Domin revamps its fluid power systems with Renishaw’s metal AM technology

UK-based fluid power systems manufacturer Domin has collaborated with metal 3D printing specialist Renishaw to redevelop some of its products. High-performance direct drive servo valves, used for transforming signals into pressure, at the company have been made smaller, cheaper and more efficient using the technology. Renishaw’s metal powder bed fusion printer RenAM 500Q has been used to produce the redesigned rotary valve.  

The fluid power sector

Fluid power systems utilize liquids or gases under pressure to generate and transmit energy. The pressurized fluid bearing performs work directly on a piston in a fluid motor. Then the fluid motor creates a torque which sets the fluid in rotary motion. To regulate the system, valves are used as control components. Compared to mechanical or electrical drives, fluid power systems are more compact, last longer and allow more precise control. Major markets for fluid power are Formula 1, space, aerospace, automotive, mobile hydraulics and industrial plants. Domin’s new direct drive servo valve in particular serves both aerospace and industrial markets. 

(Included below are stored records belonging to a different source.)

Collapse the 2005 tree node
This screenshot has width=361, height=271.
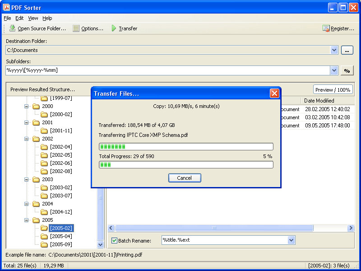pos(27,220)
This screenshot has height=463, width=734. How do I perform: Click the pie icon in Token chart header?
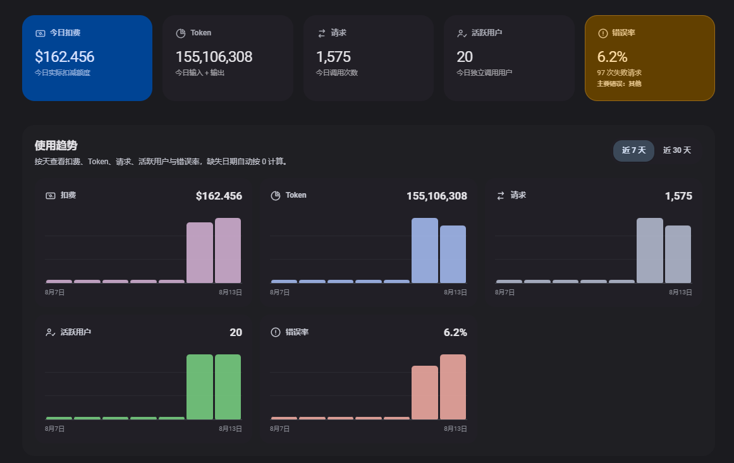point(276,195)

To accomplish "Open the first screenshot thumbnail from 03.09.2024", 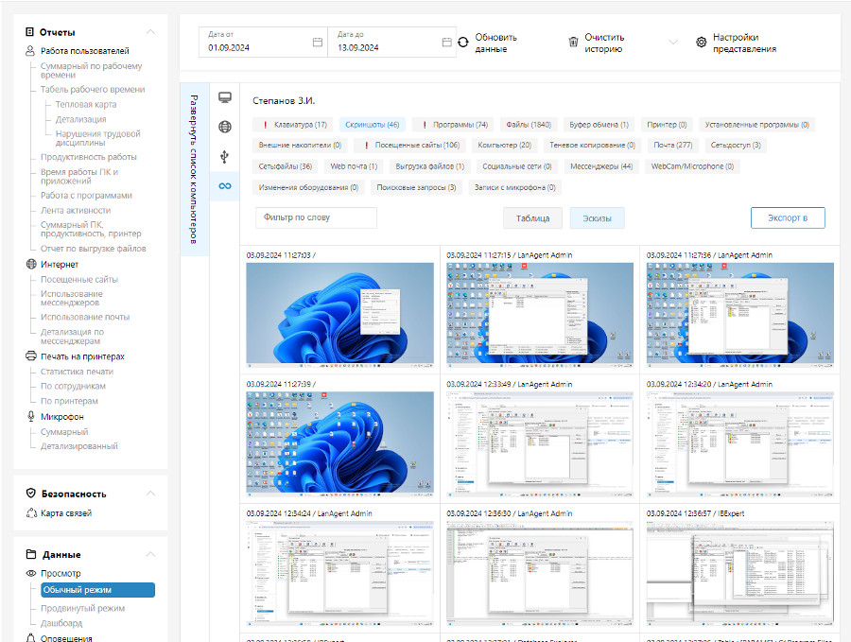I will click(339, 314).
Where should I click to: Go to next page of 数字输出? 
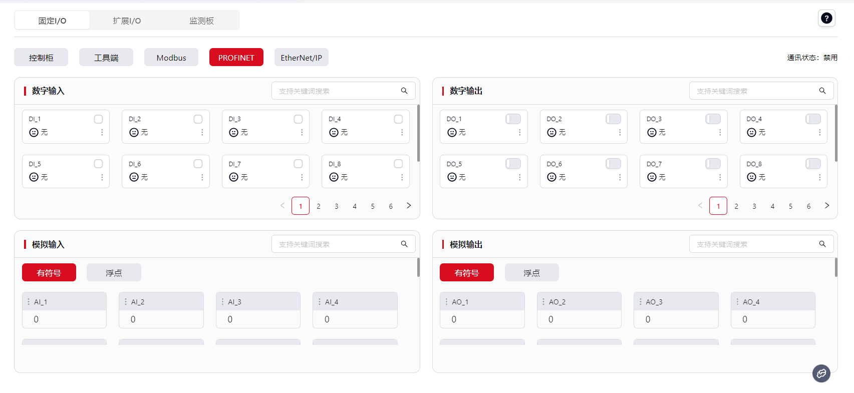point(826,206)
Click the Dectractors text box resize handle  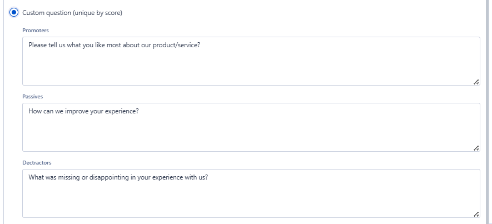476,214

High performance servo valves manufactured using AM. Image via Renishaw.

Additive manufacturing in the fluid power sector

A variety of sectors are employing additive manufacturing in high value, small volume production. For example, 3D printing software company Betatype used RenAM 500Q to make orthopedic implants. “Additive Manufacturing is a key technology for Domin,” Martin McMahon, AM Lead Technical Consultant at Renishaw commented. “It gives the company the ability to build complex parts, free of tooling and with minimal operations and assembly. Trying to integrate such complex functionality into such a small design would not be possible using conventional manufacturing techniques.”

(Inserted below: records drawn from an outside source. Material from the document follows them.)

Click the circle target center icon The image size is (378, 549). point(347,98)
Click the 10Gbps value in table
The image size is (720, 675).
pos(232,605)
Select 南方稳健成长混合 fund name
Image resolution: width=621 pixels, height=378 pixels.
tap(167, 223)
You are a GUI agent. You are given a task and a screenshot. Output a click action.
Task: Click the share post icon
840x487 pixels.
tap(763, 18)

Launched in 2017, RenAM 500Q is a quad laser metal additive manufacturing machine from Renishaw that builds complex metal components directly from digital CAD files. Its high deposition rate of maximum 150 cm³/hour significantly improves productivity and lowers cost per part. The machine also features automated powder and waste handling systems to ensure consistent process quality.

The design freedom of 3D printing has allowed Domin to engineer a new stable design of a direct drive servo valve. The redesigned drive is 25% more powerful than the original but only a quarter of the size. It was produced for a third of the cost, and the cycle times has reduced from 5.5 hours to just one. In this sense metal additive manufacturing also reinvented the relationship between cost and weight of fluid power machinery. Traditionally, the more material you remove from a part, the more expensive a part becomes. Now with metal additive manufacturing, the lighter the part, the cheaper the part when installed.

While weight-critical markets such as aerospace and defense benefit from the reduced weight, cost-critical markets such as automotive and mobile hydraulics benefit from the reduced costs from using additive manufacturing. 

Domin’s ultra compact direct drive valves. Image via Renishaw.